── Task input
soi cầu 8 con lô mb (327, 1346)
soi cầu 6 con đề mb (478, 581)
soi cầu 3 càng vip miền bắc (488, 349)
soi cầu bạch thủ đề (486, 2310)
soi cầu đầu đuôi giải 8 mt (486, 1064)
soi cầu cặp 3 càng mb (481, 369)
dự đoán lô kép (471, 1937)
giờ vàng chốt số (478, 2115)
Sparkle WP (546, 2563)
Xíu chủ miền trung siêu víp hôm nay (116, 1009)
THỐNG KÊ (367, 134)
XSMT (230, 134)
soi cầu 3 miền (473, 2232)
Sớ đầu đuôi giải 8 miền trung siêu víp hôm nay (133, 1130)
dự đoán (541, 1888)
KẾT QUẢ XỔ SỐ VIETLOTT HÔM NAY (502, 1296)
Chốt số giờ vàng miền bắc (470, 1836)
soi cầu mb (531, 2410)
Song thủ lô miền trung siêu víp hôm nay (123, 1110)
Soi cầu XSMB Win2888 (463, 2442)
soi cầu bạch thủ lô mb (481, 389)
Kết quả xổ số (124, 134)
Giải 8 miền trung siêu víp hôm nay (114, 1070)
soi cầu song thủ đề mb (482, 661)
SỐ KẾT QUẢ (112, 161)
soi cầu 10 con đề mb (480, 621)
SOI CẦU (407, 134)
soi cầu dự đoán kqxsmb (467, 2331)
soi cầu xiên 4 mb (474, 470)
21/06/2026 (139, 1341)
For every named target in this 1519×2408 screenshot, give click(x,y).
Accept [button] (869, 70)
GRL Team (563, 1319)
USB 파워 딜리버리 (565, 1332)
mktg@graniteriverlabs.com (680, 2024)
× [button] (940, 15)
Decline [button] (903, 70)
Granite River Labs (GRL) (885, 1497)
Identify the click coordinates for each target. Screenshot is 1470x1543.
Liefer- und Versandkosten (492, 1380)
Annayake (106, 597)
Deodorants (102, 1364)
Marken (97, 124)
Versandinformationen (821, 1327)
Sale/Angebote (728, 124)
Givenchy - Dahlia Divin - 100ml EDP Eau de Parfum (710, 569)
────
# Exercise goal
Look through the entries above; copy every line holding the string "bạch".

# Answer to this problem
soi cầu bạch thủ đề (486, 2310)
soi cầu bạch thủ lô mb (481, 389)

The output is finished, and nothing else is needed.